As far as I can tell, though, the LLVM varargs specifier is more
forgiving; llvm-gcc seems to be willing to call int(*)() using an llvm
varargs type.

Any particular reason the inliner doesn't touch varargs? I think that when you
call a varargs function without any varargs, it should be able to inline it
just fine? Or at least when the function in question also doesn't call the
va_* functions.

I think it's just unimplemented.

-Eli

Hi,

As a follow up of this thread I've made a patch that implements a simple approach to propagate the function return values as described previously.

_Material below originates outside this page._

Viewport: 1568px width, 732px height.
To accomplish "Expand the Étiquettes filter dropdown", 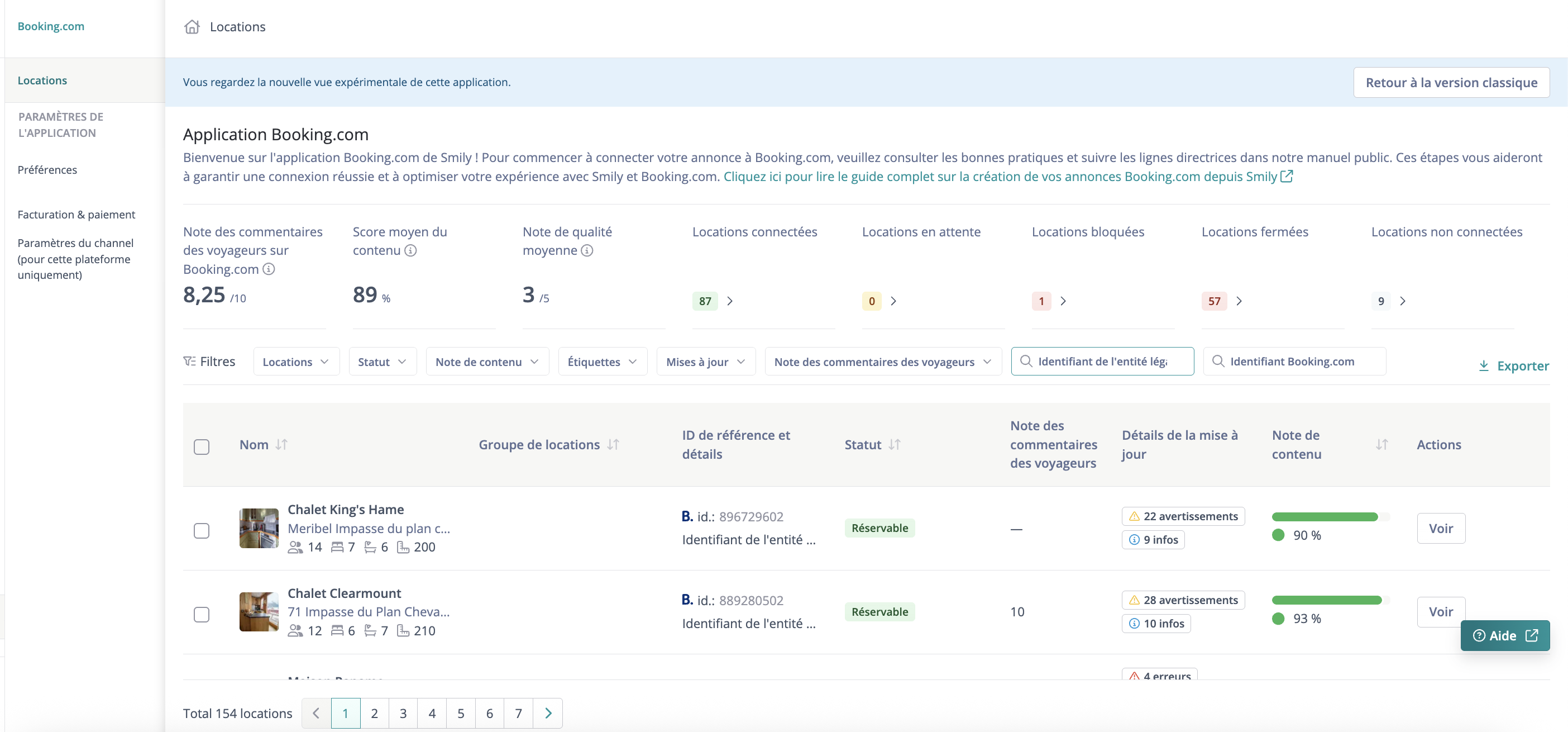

It can transform e.g. the following program:

define i32 @f(...) nounwind {
(...)
%cond = select i1 %tobool, i32 2, i32 3 ; <i32> [#uses=1]
ret i32 %cond
}

define i32 @g(...) nounwind {
entry:
%call = call i32 (...)* @f() ; <i32> [#uses=1]
switch i32 %call, label %sw.default [
  i32 5, label %sw.bb
  i32 2, label %sw.bb1
  i32 3, label %sw.bb2
]

sw.bb: ; preds = %entry
ret i32 -1

sw.bb1: ; preds = %entry
ret i32 3

sw.bb2: ; preds = %entry
ret i32 55

sw.default: ; preds = %entry
ret i32 0
}

into:

define i32 @g(...) nounwind {
entry:
%call = call i32 (...)* @f() ; <i32> [#uses=1]
%cond = icmp eq i32 %call, 2 ; <i1> [#uses=1]
%retval = select i1 %cond, i32 3, i32 55 ; <i32> [#uses=1]
ret i32 %retval
}

This kind of transformation isn't currently done by LLVM (note that here this pass is only removing case statements. other transformations are not of my responsibility :).
The patch is available at http://web.ist.utl.pt/nuno.lopes/llvm_function_ret_infer.txt
I would love to ear some feedback, so that this pass can eventually be merged to the LLVM tree. In particular I'm not sure if there's a better way to track the possible return values of each function (e.g. is there any code that I can reuse?)

Thanks,
Nuno

AnalyzeFunction can use BB->getTerminator() rather than iterating over
all instructions to find the terminator.

After you Analyze all the functions, why not just iterator on the uses
of the functions you found you could transform rather than on ever
instruction in the module?

It seems you should be able to handle any comparison with a constant
by using the min or max of your set as appropriate to the cmp.

Andrew

Hi,

Thank you for your review. I've updated the patch to reflect your suggestions.
I've also completed the ICmp instruction folding.

Regards,
Nuno